Molissa: That’s something that I’ve seen in many of the works….

Tere: It was really interesting to see that piece, and to see that that’s where he came from. You can see both the seeds and the moment—the exit. You can see both the newness and what he was trying to get away from. Do you think there’s any other stuff you want to cover while we’re having this talk?

Molissa: Well, we were talking about the sort of Zen concept, and I think that’s a helpful thing to talk about, because I think that for a young person, it’s a very interesting thing to see. You and I have a very different…when we got here, it was not so expensive—I lived in a place for fifteen dollars a month! I rented a room from some guy.

Tere: I had a house on Vestry St. for a hundred dollars a month—a loft.

Molissa: I worked on Wall St. for a long time, I just punched in at 6 am, worked until two o’clock and then made dances the rest of the day.

Tere: With really cheap studios.

Molissa: Absolutely. And I know people are not able to do that now. So there is a really different life force that these kids have when they’re coming… And I think it’s helpful for them to see that you can make it. That this life of making art—you have to Zen-it!

Tere: You have to Zen-it out!

Molissa: You have to Zen-it.

Tere: What is interesting: the really, really positive side of a lot of this work is that the work is the result of the situations.
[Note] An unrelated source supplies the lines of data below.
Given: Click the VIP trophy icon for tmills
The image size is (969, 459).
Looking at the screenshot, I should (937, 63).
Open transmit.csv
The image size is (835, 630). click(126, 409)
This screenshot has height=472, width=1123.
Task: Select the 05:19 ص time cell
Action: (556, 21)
You know, making work in your house or…

Molissa: Which is so interesting.

Tere: Totally. That’s the thing that is really free and open and new about it. These people are—that’s not rebellious, it’s just the situation. They’re not looking at the role model of ‘single artist/company’—that’s not even in their dreams! So it really unleashes up to this whole other thing that’s really interesting to watch.
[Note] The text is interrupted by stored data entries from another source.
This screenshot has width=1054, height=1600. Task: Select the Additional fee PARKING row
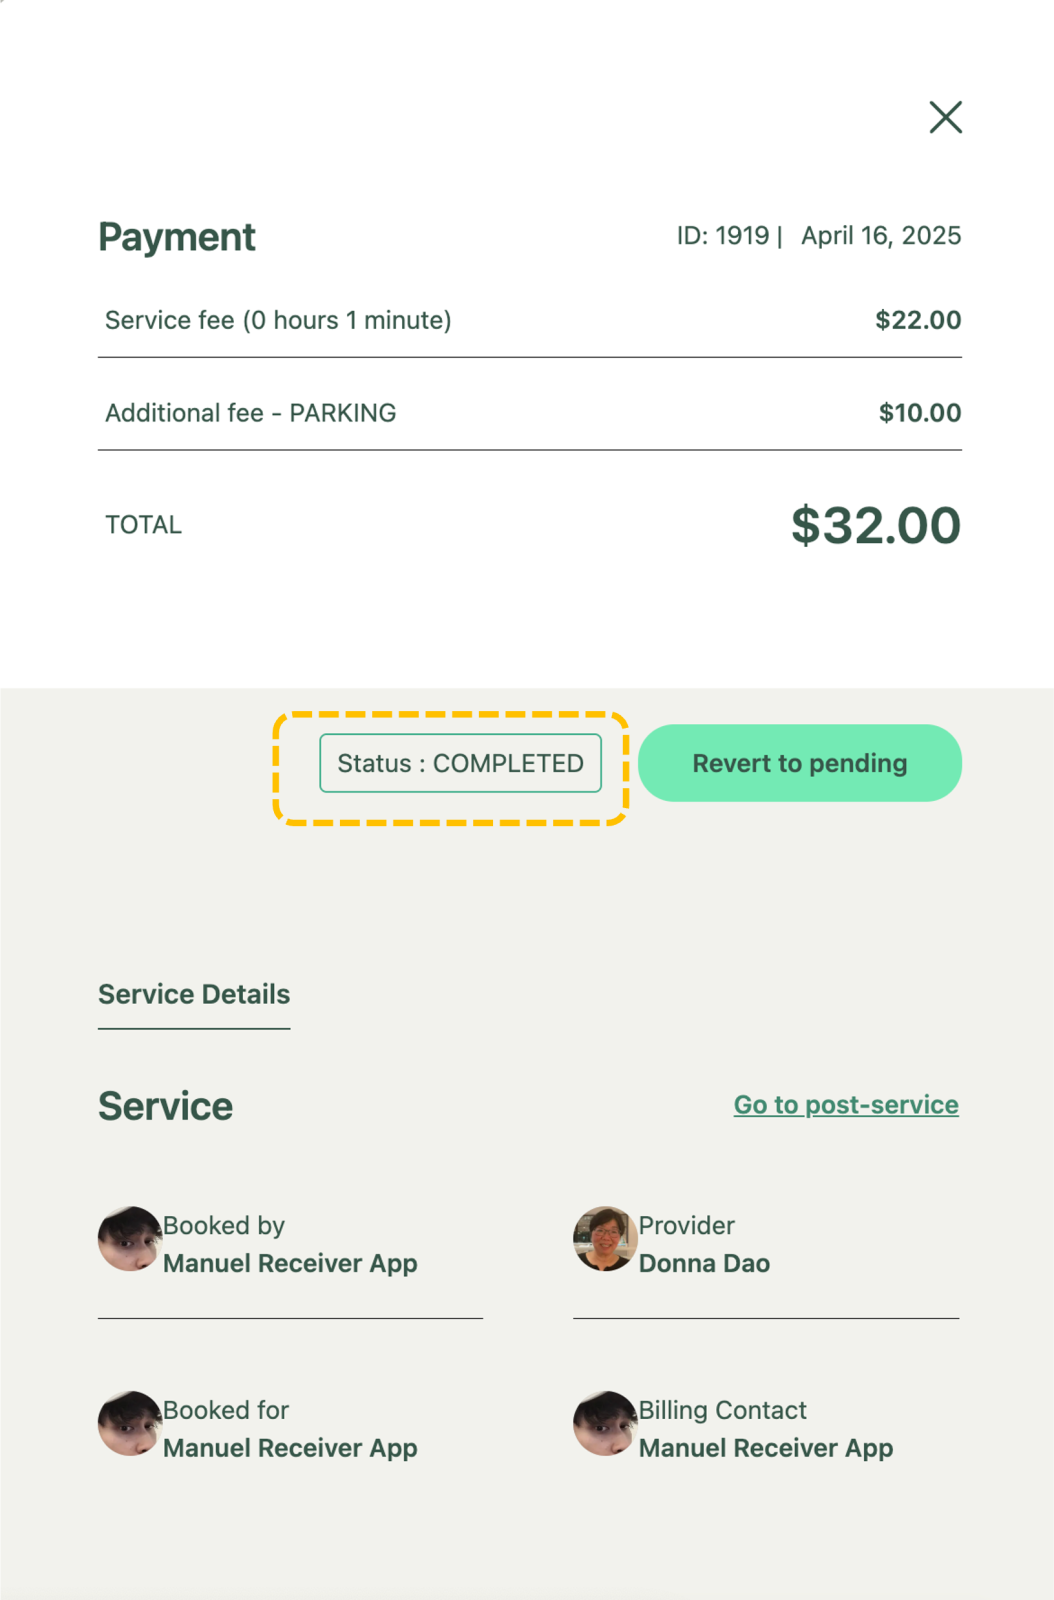pos(251,413)
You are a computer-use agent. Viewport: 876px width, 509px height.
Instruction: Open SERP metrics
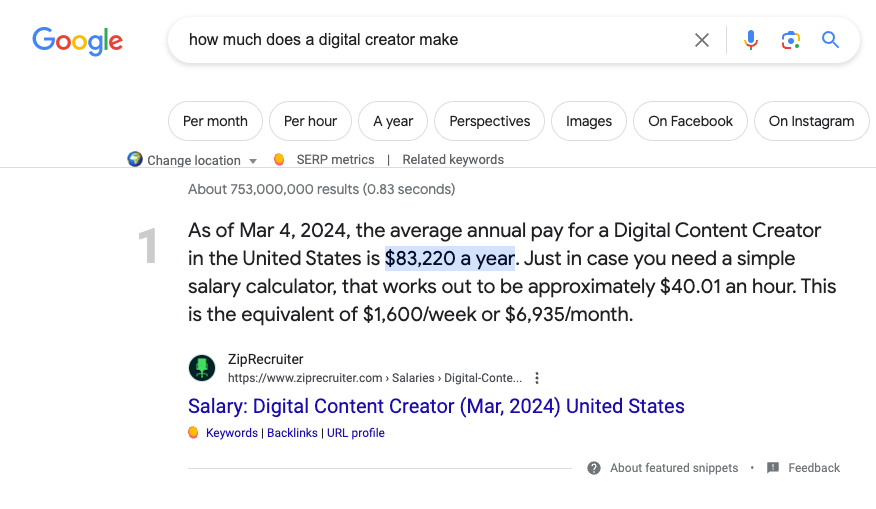(335, 160)
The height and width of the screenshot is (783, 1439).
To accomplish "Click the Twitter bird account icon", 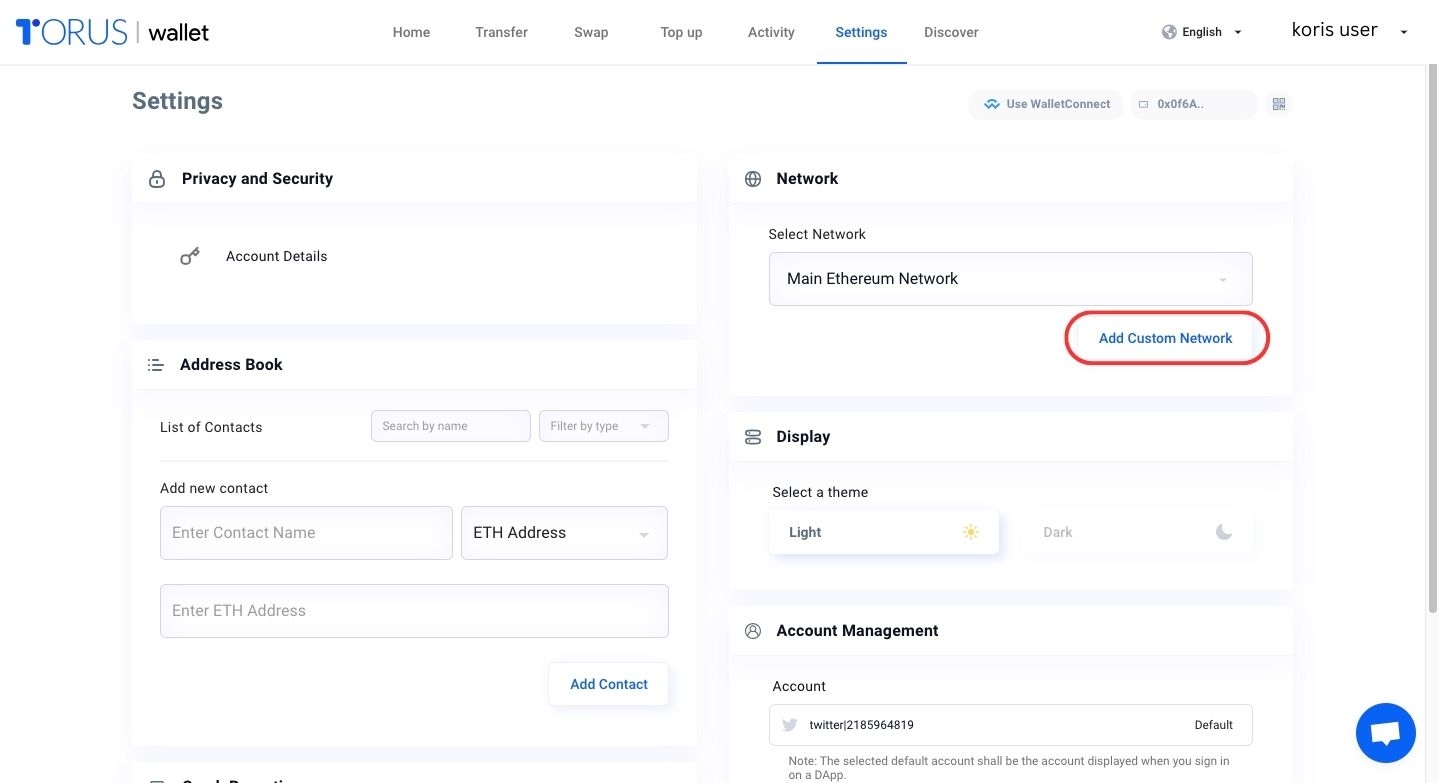I will [789, 725].
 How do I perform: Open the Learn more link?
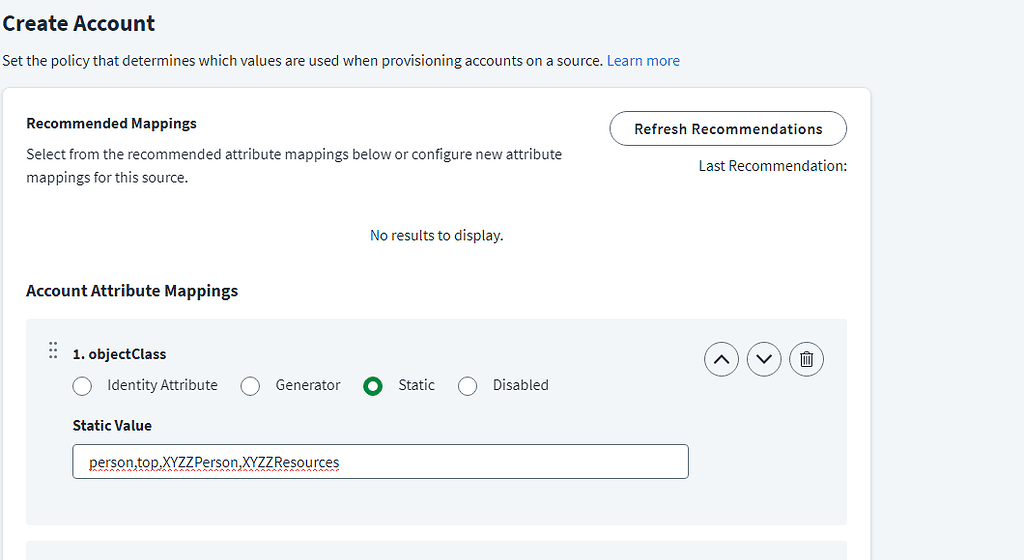coord(643,61)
Molissa: There are all these situations that have been happening before, and they can just cull from one to another. I mean, David Appel makes living room dances…

Tere: I know David Appel’s work!

Molissa: I just think they’re so interesting.

Tere: I wish we didn’t have this grant situation where every year you have to produce something. There could be more space for these other voices for people who work in smaller ways, or to see that whole range of things. Well, some people are doing that—in Brooklyn, there’s places to see that stuff.

Molissa: It’s interesting doing these group shows. I just did one at the Flea the other night, and someone said to me, ‘Oh, it’s so brave of you to go back to working in such an alternative space,’ because the other people in the evening were like, you know, thirteen years old! And I just said, ‘Well, you know, I don’t have a season this year—I’m working on a season for next year—but I just want to keep in the mix!’ It’s not an embarrassment to play in a small place—it’s actually really fun! I had a great time. And Richard Move was in the Dance Conversations at the Flea—he was the moderator at the end—and it was a hoot to talk to him again. It’s been a while. I think that work should get made, under any circumstances.

Tere: That’s a really great point.

Molissa: And just young kids have to know that! You just have to get out there and just everyday get something made, or think about it, or do your research, or whatever.

Tere: I’m amazed at how many exciting people there are out there, doing it, in these conditions. I’m shocked, really.

Molissa: And thank goodness for that! That they are making it!

Tere: Totally. There’s a whole thing going on of young work that is very impressive. It’s amazing. Well, I’m going to end this here, maybe we will have another conversation next year. But it was really nice talking to you.

Molissa: Well, I timed it—it was exactly an hour.